* Task requirements:
Return the listing below word for word.

↓

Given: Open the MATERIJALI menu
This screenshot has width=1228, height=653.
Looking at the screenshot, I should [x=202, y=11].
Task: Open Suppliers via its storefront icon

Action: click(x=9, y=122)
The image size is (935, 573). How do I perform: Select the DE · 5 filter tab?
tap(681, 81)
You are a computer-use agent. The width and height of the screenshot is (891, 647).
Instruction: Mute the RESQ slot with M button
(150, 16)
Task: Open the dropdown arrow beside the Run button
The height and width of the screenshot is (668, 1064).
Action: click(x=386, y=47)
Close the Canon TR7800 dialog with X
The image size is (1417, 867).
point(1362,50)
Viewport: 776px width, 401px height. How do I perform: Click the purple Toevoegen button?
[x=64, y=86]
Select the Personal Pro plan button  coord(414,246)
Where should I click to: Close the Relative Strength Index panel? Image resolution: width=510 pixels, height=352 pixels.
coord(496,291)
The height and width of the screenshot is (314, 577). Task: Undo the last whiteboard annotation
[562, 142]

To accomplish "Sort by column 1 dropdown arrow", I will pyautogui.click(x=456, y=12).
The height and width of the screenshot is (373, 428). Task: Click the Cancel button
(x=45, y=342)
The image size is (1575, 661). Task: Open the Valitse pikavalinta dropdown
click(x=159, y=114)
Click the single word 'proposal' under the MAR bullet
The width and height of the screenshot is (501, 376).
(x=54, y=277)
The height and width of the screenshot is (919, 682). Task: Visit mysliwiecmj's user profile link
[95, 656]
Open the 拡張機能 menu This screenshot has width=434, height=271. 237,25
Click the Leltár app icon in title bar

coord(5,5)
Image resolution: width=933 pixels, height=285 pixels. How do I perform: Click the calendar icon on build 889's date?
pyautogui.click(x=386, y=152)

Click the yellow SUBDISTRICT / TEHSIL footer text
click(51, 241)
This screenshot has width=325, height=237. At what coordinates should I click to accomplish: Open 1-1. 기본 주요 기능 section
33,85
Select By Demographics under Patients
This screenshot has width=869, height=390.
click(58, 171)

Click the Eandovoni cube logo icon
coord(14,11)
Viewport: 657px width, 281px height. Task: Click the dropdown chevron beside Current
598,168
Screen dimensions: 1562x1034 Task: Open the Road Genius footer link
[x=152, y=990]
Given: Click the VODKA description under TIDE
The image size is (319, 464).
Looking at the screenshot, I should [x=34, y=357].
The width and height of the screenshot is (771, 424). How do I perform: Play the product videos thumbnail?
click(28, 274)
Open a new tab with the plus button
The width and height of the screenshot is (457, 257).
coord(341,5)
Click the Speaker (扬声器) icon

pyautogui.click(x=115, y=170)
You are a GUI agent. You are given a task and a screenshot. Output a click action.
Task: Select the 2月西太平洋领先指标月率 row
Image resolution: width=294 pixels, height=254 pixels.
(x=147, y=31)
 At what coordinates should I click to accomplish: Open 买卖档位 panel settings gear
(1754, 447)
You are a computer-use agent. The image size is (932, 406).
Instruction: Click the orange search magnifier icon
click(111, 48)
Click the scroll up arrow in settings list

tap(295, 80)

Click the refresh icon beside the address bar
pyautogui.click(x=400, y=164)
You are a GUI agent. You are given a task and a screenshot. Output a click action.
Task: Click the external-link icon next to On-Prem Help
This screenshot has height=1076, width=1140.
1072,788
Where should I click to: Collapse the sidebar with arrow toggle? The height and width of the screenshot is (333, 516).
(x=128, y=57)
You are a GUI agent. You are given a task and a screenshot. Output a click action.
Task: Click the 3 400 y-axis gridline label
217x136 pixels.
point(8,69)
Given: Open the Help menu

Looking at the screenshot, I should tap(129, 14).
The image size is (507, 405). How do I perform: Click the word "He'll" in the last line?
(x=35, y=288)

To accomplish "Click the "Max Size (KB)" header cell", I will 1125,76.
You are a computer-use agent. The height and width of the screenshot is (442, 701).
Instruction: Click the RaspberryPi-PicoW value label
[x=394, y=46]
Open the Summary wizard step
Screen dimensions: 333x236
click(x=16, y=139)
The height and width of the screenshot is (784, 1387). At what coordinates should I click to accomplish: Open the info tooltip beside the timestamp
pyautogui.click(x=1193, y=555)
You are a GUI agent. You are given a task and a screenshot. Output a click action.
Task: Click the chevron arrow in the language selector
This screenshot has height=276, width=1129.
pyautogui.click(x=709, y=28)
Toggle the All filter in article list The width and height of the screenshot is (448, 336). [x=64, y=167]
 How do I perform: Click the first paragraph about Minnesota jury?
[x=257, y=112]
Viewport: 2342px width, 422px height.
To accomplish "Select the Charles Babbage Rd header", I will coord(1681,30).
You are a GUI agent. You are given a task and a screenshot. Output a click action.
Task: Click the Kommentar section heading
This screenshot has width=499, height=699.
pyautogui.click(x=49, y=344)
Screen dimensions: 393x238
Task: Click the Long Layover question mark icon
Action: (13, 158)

↑

* Exercise answer:
Given: Open the MATERIJALI menu
This screenshot has width=1228, height=653.
Looking at the screenshot, I should [x=202, y=11].
Task: Open Suppliers via its storefront icon

Action: click(x=9, y=122)
The image size is (935, 573). How do I perform: Select the DE · 5 filter tab?
tap(681, 81)
You are a computer-use agent. The width and height of the screenshot is (891, 647).
Instruction: Mute the RESQ slot with M button
(150, 16)
Task: Open the dropdown arrow beside the Run button
The height and width of the screenshot is (668, 1064).
Action: click(x=386, y=47)
Close the Canon TR7800 dialog with X
The image size is (1417, 867).
point(1362,50)
Viewport: 776px width, 401px height. How do I perform: Click the purple Toevoegen button?
[x=64, y=86]
Select the Personal Pro plan button  coord(414,246)
Where should I click to: Close the Relative Strength Index panel? Image resolution: width=510 pixels, height=352 pixels.
coord(496,291)
The height and width of the screenshot is (314, 577). Task: Undo the last whiteboard annotation
[562, 142]

To accomplish "Sort by column 1 dropdown arrow", I will pyautogui.click(x=456, y=12).
The height and width of the screenshot is (373, 428). Task: Click the Cancel button
(x=45, y=342)
The image size is (1575, 661). Task: Open the Valitse pikavalinta dropdown
click(x=159, y=114)
Click the single word 'proposal' under the MAR bullet
The width and height of the screenshot is (501, 376).
(x=54, y=277)
The height and width of the screenshot is (919, 682). Task: Visit mysliwiecmj's user profile link
[95, 656]
Open the 拡張機能 menu This screenshot has width=434, height=271. 237,25
Click the Leltár app icon in title bar

coord(5,5)
Image resolution: width=933 pixels, height=285 pixels. How do I perform: Click the calendar icon on build 889's date?
pyautogui.click(x=386, y=152)

Click the yellow SUBDISTRICT / TEHSIL footer text
click(51, 241)
This screenshot has width=325, height=237. At what coordinates should I click to accomplish: Open 1-1. 기본 주요 기능 section
33,85
Select By Demographics under Patients
This screenshot has width=869, height=390.
click(58, 171)

Click the Eandovoni cube logo icon
coord(14,11)
Viewport: 657px width, 281px height. Task: Click the dropdown chevron beside Current
598,168
Screen dimensions: 1562x1034 Task: Open the Road Genius footer link
[x=152, y=990]
Given: Click the VODKA description under TIDE
The image size is (319, 464).
Looking at the screenshot, I should [x=34, y=357].
The width and height of the screenshot is (771, 424). How do I perform: Play the product videos thumbnail?
click(28, 274)
Open a new tab with the plus button
The width and height of the screenshot is (457, 257).
coord(341,5)
Click the Speaker (扬声器) icon

pyautogui.click(x=115, y=170)
You are a GUI agent. You are given a task and a screenshot. Output a click action.
Task: Select the 2月西太平洋领先指标月率 row
Image resolution: width=294 pixels, height=254 pixels.
(x=147, y=31)
 At what coordinates should I click to accomplish: Open 买卖档位 panel settings gear
(1754, 447)
You are a computer-use agent. The image size is (932, 406).
Instruction: Click the orange search magnifier icon
click(111, 48)
Click the scroll up arrow in settings list

tap(295, 80)

Click the refresh icon beside the address bar
pyautogui.click(x=400, y=164)
You are a GUI agent. You are given a task and a screenshot. Output a click action.
Task: Click the external-link icon next to On-Prem Help
This screenshot has height=1076, width=1140.
1072,788
Where should I click to: Collapse the sidebar with arrow toggle? The height and width of the screenshot is (333, 516).
(x=128, y=57)
You are a GUI agent. You are given a task and a screenshot. Output a click action.
Task: Click the 3 400 y-axis gridline label
217x136 pixels.
point(8,69)
Given: Open the Help menu

Looking at the screenshot, I should tap(129, 14).
The image size is (507, 405). How do I perform: Click the word "He'll" in the last line?
(x=35, y=288)

To accomplish "Click the "Max Size (KB)" header cell", I will 1125,76.
You are a computer-use agent. The height and width of the screenshot is (442, 701).
Instruction: Click the RaspberryPi-PicoW value label
[x=394, y=46]
Open the Summary wizard step
Screen dimensions: 333x236
click(x=16, y=139)
The height and width of the screenshot is (784, 1387). At what coordinates should I click to accomplish: Open the info tooltip beside the timestamp
pyautogui.click(x=1193, y=555)
You are a GUI agent. You are given a task and a screenshot. Output a click action.
Task: Click the chevron arrow in the language selector
This screenshot has height=276, width=1129.
pyautogui.click(x=709, y=28)
Toggle the All filter in article list The width and height of the screenshot is (448, 336). [x=64, y=167]
 How do I perform: Click the first paragraph about Minnesota jury?
[x=257, y=112]
Viewport: 2342px width, 422px height.
To accomplish "Select the Charles Babbage Rd header", I will coord(1681,30).
You are a GUI agent. You are given a task and a screenshot. Output a click action.
Task: Click the Kommentar section heading
This screenshot has width=499, height=699.
pyautogui.click(x=49, y=344)
Screen dimensions: 393x238
Task: Click the Long Layover question mark icon
Action: (13, 158)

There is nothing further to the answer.